» **AIM OF THE TASK**: Pick out each line in these entries that contains the string "Deutschland".

» **GIVEN RECORDS**:
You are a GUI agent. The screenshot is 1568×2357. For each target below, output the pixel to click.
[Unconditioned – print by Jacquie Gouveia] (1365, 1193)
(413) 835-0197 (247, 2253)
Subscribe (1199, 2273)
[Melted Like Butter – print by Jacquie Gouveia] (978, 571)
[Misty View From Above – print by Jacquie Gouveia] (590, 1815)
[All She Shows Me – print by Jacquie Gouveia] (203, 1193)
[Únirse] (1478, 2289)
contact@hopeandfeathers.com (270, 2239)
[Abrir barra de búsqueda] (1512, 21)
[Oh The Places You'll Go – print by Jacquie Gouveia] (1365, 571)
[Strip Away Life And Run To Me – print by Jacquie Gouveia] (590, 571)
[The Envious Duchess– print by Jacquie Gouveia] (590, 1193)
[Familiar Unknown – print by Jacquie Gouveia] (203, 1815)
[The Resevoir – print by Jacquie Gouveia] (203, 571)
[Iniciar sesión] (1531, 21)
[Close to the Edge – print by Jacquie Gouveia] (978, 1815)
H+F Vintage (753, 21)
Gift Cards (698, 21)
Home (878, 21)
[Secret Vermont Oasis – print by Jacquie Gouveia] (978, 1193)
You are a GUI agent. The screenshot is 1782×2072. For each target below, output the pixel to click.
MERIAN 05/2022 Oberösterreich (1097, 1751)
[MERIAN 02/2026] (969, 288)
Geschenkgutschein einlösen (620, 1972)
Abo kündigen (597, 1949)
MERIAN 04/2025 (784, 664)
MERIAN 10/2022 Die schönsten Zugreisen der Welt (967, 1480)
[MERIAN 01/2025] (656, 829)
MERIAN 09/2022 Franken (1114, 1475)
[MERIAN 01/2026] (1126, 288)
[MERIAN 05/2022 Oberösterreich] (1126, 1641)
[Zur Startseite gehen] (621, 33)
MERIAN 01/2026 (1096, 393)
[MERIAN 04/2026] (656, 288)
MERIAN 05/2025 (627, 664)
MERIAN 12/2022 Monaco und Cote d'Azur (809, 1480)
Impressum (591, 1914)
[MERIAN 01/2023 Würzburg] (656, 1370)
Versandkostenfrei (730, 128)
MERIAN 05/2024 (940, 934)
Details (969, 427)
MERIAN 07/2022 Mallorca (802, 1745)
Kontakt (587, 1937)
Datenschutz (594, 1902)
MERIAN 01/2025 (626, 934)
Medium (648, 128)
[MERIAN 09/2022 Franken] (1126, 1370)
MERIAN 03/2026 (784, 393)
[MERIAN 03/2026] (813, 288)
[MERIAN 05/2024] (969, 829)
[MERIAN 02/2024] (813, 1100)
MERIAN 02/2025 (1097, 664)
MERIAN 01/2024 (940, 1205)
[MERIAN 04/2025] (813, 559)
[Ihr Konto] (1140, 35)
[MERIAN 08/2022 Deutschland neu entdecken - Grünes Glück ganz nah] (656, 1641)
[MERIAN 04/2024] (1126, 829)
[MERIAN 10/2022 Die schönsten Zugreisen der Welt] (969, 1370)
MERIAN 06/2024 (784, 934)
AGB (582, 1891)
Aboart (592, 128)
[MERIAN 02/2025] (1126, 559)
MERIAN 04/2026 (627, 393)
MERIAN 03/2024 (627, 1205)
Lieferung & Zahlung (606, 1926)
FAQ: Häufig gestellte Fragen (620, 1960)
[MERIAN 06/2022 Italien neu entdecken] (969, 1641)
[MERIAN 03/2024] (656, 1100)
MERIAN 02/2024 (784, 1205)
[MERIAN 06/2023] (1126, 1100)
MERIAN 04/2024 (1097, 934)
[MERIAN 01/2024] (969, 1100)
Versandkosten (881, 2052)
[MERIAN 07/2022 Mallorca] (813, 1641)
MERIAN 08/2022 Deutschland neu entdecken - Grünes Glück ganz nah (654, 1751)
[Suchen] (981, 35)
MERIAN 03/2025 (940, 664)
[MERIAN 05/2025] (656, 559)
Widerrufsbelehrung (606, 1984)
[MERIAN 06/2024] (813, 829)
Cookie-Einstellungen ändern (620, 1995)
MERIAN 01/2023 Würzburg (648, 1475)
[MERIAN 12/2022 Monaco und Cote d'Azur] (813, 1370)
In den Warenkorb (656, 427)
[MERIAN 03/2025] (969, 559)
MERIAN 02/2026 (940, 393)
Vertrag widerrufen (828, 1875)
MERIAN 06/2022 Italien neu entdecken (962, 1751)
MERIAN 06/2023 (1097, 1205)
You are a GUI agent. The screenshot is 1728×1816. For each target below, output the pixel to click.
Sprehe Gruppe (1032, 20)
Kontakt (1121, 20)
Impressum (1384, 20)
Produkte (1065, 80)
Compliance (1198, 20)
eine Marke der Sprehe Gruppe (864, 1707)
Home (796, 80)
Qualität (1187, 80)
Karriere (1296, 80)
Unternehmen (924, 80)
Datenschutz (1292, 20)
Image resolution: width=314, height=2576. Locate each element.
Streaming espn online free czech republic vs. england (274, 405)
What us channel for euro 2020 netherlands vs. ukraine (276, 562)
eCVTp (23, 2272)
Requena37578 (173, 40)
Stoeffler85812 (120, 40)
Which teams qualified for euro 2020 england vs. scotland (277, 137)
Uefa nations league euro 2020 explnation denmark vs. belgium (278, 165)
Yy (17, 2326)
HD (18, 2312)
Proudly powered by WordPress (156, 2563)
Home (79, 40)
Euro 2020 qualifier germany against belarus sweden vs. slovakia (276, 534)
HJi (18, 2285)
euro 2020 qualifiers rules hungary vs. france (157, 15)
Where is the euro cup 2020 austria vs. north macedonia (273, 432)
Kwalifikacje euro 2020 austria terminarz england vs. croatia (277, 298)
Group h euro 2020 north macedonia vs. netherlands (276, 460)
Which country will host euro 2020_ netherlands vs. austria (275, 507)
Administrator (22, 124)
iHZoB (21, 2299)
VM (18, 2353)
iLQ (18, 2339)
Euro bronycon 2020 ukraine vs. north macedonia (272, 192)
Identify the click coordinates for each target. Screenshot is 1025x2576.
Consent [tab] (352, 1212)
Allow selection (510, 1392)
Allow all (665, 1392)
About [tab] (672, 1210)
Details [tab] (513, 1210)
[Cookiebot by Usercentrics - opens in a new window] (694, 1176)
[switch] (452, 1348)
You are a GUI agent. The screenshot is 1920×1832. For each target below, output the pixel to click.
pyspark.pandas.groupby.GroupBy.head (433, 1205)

» **OUTPUT FOR THIS EXERCISE**:
[MERIAN 08/2022 Deutschland neu entdecken - Grünes Glück ganz nah] (656, 1641)
MERIAN 08/2022 Deutschland neu entdecken - Grünes Glück ganz nah (654, 1751)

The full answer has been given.